DATASET Block Start
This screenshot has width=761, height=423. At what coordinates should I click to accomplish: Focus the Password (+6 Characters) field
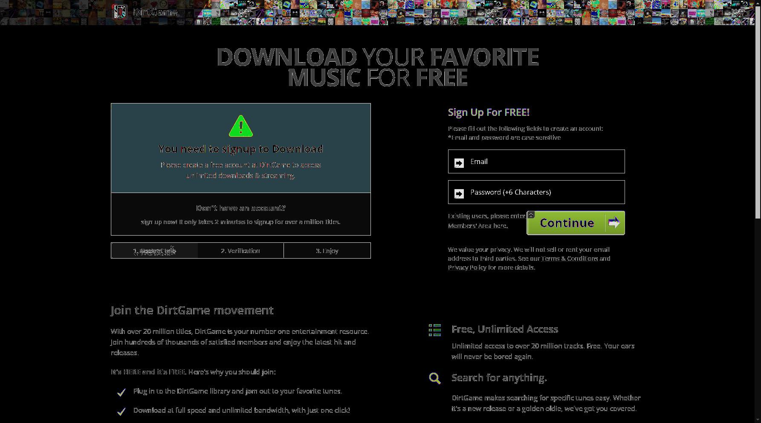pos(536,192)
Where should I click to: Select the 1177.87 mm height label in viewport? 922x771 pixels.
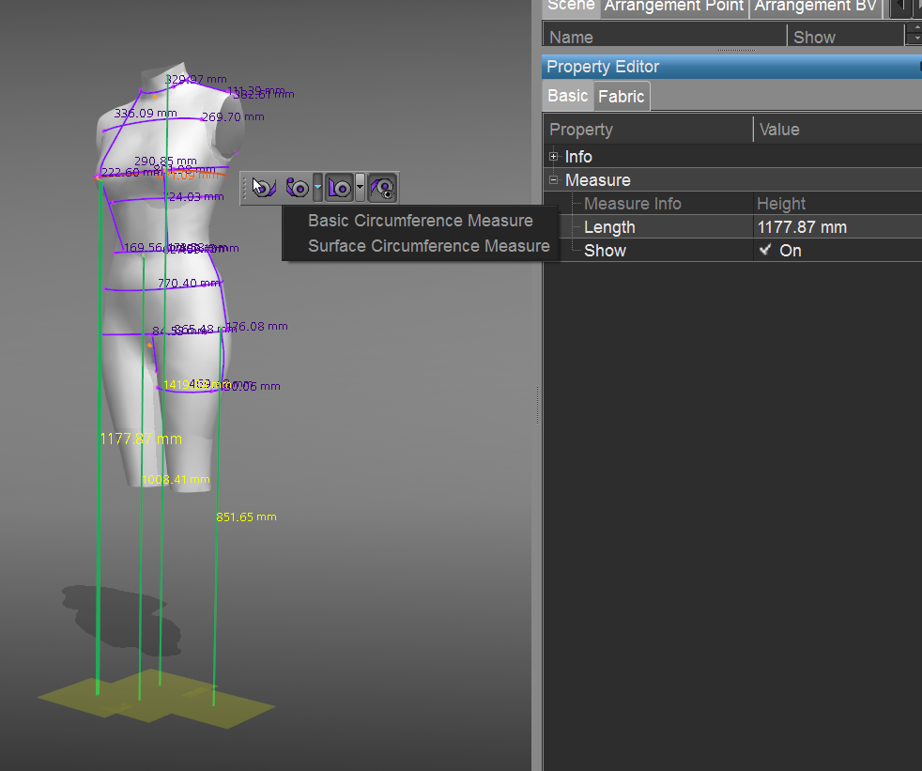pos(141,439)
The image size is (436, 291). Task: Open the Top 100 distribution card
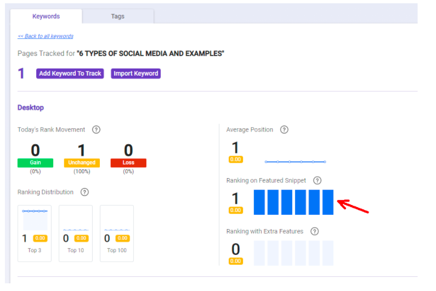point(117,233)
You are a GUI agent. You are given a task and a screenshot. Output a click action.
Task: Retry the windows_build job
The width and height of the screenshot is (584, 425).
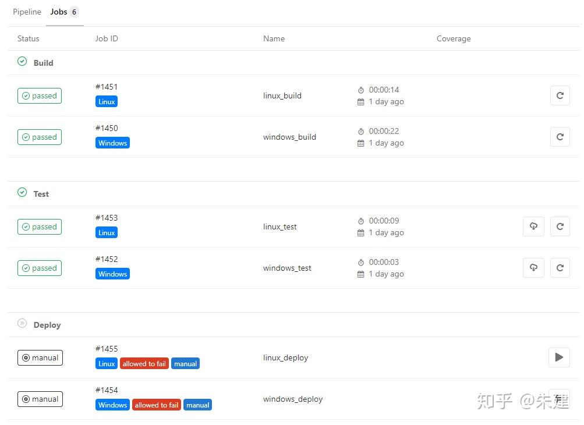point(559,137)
DATASET Block End
▶ PROBLEM
Could you reproduce exactly the lines running from the one with "The image size" through the final line of the listing above, both included, and drop the pictures?

▶ EXERCISE RESULT
The image size is (436, 291). Task: Open the Top 100 distribution card
point(117,233)
You are a GUI agent. You are given a task and a screenshot. Output a click action.
Task: Retry the windows_build job
The width and height of the screenshot is (584, 425).
point(559,137)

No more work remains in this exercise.